1. Requests for Proposals pay for themselves
The RFP document will be how the development team provides an estimate on both the work described in the document and the risk you represent as a client. Better RFP documents will result in a higher response rate, more accurate estimates, less time in meetings talking about the RFP, and less padding to account for risk.
The customer acquisition process is the most expensive operation for a custom development shop. Every lead that comes in the door represents a mix of opportunity, risk, and expense that development teams work very hard to mitigate. The good news is that you are the one with the money to spend, but to get the most for your money, you need to maximize your vendors’ opportunity and minimize their risk and expense.
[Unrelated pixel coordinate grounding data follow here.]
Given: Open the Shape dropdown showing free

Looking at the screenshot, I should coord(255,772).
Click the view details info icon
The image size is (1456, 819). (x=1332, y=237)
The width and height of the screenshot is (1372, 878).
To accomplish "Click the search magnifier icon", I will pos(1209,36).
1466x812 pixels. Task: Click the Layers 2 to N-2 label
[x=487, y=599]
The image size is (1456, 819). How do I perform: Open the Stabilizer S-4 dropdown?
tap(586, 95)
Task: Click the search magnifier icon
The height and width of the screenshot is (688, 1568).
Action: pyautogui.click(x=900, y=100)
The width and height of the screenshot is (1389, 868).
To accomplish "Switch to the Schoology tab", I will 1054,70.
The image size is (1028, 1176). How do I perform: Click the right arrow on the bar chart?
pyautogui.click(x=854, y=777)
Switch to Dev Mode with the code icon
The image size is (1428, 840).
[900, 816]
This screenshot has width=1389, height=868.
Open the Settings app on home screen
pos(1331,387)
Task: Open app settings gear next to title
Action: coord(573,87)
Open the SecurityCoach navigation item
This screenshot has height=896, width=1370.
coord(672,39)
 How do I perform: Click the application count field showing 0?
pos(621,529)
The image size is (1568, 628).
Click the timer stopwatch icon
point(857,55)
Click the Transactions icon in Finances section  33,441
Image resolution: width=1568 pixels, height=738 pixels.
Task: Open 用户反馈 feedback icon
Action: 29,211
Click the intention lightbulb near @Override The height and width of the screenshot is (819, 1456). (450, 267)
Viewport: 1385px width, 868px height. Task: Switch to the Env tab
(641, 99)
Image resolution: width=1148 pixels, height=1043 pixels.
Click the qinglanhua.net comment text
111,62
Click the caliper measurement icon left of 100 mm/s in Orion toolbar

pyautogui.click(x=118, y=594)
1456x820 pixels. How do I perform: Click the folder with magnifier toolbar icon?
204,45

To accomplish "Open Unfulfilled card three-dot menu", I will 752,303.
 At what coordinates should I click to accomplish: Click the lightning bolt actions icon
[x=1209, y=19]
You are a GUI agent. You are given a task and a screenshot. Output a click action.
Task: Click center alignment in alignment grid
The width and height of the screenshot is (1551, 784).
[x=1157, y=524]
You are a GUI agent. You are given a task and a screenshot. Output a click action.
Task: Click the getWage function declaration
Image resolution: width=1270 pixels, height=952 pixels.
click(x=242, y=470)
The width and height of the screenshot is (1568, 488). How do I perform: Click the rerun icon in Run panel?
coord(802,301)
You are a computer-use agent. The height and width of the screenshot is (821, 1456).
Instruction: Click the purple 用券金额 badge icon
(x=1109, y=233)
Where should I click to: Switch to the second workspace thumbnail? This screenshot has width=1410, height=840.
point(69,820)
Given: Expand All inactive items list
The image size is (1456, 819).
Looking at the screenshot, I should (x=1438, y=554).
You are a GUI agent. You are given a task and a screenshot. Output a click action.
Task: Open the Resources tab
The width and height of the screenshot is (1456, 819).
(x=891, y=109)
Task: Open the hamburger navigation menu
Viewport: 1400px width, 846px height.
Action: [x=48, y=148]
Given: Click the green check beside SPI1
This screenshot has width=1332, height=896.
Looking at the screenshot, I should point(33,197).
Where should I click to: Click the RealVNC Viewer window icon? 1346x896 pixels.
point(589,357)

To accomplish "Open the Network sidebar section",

Start your RFP with the the project working name, who to contact with questions, and how and where to submit the RFP to. Next, write a short, high-level project summary that includes what you want to do and how you will define success. Follow the project summary with a project timeline with a deadline for submitting proposals, a start time, and when you need the project completed. If you have any specific technical requirements, include them. If parts of the project are already completed or will be sourced to other vendors, make that clear as well.
Make sure each page of the RFP has a page number; this will save you time when going over the document in phone calls. Section headings also help to quickly steer conversations to the relevant portion of the document.
Focus the RFP on what needs to be done and avoid how it is going to get done. Sometime there is a temptation to get into details, but a decent web development team will quickly figure that out on their own. There are exceptions, but focusing on what to do and not how to do it is a good rule of thumb.
Pro Tip: A good RFP document can replace about half of the scope of work document your development team will write, which translates to even more cost savings for you.